Reacher asked, ‘What are you wearing?’

‘What is this, a dirty phone call now?’

Reacher smiled. ‘No, I’m just trying to picture the scene. For old times’ sake. I know the desk. Same office?’

‘I assume so. Upstairs, third on the left.’

‘That’s the one.’ Reacher saw it in his mind. Stone stairs, a metal handrail, a narrow corridor floored with linoleum, lines of doors left and right with fluted glass windows in them, offices behind each one, each office equipped according to some complex DoD protocol. His had had the metal desk, two phones with a total of three lines, a vinyl chair on casters, file cabinets, and two visitor chairs with springy bent-tube legs. Plus a glass light shade shaped like a bowl and hung from the ceiling on three metal chains. Plus an out-of-date map of the United States on the wall, made after Hawaii and Alaska had joined the Union but before the interstate highway system had been completed.

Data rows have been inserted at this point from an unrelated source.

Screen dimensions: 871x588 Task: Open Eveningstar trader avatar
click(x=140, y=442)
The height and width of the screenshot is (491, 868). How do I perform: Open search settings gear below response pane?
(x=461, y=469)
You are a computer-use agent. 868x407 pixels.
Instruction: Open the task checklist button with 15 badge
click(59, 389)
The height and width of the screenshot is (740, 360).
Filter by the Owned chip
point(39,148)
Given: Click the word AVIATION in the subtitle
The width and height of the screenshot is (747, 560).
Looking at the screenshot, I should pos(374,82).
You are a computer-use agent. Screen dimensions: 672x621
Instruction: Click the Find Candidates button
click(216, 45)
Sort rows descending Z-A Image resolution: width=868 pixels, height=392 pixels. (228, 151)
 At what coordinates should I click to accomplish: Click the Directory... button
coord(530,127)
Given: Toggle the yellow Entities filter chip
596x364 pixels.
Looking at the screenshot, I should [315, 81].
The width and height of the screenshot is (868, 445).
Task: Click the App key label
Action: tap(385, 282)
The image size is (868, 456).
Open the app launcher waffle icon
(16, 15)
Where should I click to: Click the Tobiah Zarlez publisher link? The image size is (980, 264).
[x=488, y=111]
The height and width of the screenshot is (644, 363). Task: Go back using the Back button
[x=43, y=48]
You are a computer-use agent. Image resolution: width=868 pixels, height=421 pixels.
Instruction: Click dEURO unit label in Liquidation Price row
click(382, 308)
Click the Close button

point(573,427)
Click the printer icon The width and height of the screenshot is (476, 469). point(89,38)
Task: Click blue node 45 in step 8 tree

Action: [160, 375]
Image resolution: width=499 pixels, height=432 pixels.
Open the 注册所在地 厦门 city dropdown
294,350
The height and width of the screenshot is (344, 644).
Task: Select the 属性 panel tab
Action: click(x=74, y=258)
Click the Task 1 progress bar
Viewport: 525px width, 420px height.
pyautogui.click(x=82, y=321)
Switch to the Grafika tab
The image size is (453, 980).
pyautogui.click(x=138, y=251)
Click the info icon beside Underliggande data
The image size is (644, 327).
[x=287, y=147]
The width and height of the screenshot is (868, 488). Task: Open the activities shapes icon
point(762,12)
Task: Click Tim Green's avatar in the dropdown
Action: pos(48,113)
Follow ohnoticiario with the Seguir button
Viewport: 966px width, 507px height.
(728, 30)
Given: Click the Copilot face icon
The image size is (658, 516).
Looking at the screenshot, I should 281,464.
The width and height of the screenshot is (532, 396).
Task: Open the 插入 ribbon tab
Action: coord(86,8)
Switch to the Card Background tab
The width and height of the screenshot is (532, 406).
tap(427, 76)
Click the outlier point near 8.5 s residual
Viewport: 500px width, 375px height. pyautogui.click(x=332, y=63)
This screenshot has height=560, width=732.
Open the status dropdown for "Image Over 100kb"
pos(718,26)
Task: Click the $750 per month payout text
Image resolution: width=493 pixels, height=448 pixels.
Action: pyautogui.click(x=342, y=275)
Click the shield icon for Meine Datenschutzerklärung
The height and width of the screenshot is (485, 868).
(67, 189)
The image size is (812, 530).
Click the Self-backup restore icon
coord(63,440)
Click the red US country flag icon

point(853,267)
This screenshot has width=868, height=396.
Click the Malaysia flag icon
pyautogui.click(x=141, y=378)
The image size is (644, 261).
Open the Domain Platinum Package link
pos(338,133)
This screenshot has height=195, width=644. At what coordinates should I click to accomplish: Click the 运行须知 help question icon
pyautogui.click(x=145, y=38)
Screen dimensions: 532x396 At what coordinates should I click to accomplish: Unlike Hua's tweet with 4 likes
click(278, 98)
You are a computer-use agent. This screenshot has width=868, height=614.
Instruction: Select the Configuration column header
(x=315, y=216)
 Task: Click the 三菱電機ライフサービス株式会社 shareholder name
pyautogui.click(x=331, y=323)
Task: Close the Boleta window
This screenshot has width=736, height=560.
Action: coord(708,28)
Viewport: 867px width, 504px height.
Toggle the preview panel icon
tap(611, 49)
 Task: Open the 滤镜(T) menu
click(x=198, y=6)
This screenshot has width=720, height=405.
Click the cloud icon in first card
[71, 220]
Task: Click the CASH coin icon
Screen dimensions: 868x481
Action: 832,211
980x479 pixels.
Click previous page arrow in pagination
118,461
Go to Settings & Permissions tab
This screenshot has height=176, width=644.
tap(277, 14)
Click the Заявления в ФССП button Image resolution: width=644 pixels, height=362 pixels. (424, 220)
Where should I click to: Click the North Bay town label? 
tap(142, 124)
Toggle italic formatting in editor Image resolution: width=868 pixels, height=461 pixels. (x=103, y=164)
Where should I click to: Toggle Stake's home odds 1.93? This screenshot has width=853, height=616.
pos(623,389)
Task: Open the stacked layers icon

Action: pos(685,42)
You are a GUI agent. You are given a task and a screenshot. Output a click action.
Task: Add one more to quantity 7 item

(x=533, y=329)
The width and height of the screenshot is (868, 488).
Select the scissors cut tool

Made, in fact, around the same time that the strange installation near Bolton, South Dakota, was being put in.

The voice said, ‘I’m wearing my ACUs with a T-shirt. I’ve got the jacket on, because it’s cold tonight.’

Reacher said, ‘You’re in Virginia. You don’t know what cold is.’

‘Quit whining. You’re still in double figures up there. Negative, but hey. Minus eleven degrees. But the radar shows colder air moving in from the west.’

‘How could it get colder?’

‘You’re going to get what Wyoming just had, that’s how.’

‘You talking to meteorologists?’

‘No, I’m looking at the Weather Channel.’

‘What did Wyoming just have?’

‘They were thirty below zero.’

‘Terrific.’

‘You can take it. You’re a big guy. Probably a Norseman way back, by the look of you.’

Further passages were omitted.